D’après le projet de loi, dans le cadre d’un état d’urgence officiellement déclaré, les autorités bulgares pourraient interdire tous les rassemblements, réunions et manifestations, ce qui porterait atteinte à la liberté d’expression et de réunion pacifique. L’une des principales sources d’inquiétude tient au fait que les interdictions des manifestations publiques pourraient être imposées dans des cas n’ayant aucun lien avec les raisons pour lesquelles l’état d’urgence a été déclaré.
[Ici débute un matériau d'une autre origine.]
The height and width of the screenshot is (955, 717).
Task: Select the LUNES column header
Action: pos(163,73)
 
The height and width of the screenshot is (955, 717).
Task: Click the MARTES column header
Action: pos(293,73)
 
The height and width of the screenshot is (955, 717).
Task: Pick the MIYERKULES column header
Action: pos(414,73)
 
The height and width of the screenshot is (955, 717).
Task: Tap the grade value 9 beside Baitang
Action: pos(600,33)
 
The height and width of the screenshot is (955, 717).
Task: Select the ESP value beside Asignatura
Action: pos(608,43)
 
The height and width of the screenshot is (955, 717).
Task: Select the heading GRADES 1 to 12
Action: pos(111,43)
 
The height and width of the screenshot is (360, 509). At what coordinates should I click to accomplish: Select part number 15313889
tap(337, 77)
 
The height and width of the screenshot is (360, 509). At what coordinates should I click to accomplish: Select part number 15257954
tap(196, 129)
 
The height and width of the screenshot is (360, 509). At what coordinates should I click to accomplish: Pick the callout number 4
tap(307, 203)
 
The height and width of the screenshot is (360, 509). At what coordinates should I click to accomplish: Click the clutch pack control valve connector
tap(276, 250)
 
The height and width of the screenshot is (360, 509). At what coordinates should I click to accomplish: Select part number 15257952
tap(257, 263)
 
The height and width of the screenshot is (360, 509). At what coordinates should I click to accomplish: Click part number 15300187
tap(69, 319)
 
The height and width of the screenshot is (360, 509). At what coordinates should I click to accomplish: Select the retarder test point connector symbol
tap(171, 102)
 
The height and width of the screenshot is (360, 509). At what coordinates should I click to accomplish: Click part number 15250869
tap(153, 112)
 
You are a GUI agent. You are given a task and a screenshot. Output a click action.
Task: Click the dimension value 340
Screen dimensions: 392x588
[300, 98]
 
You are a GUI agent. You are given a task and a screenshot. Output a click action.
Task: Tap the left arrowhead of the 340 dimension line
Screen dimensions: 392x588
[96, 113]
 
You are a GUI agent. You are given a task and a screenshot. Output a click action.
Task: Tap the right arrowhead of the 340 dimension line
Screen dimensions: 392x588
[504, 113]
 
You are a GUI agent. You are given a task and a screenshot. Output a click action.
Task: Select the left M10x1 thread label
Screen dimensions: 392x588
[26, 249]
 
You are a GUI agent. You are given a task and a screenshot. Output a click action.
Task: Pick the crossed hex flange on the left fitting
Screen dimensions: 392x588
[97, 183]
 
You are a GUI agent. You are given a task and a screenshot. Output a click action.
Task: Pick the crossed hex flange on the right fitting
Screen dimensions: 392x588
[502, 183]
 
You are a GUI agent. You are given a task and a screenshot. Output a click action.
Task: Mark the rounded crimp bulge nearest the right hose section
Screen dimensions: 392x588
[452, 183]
Les opposants politiques, les défenseurs des droits humains et d’autres personnes en désaccord avec la politique ou les actions du gouvernement risquent d’être victimes de la répression des libertés fondamentales, comme Amnesty International l’a constaté ailleurs en Europe.
Au titre du projet de loi, il serait possible d’interférer dans les communications électroniques pendant l’état d’urgence d’une manière qui pourrait représenter une violation du droit à la vie privée.
Amnesty International demande aux autorités bulgares de veiller à ce que la législation relative à la lutte contre le terrorisme dans le pays et la mise en œuvre de mesures en la matière soient conformes aux obligations internationales de la Bulgarie en matière de droits humains. De plus, le gouvernement ne doit pas adopter ce projet de manière accélérée, sans qu’un processus de consultation n’ait été engagé avec des experts et des acteurs de la société civile et sans tenir compte des inquiétudes en matière de droits humains et d’obligation de rendre des comptes pour les atteintes aux droits humains.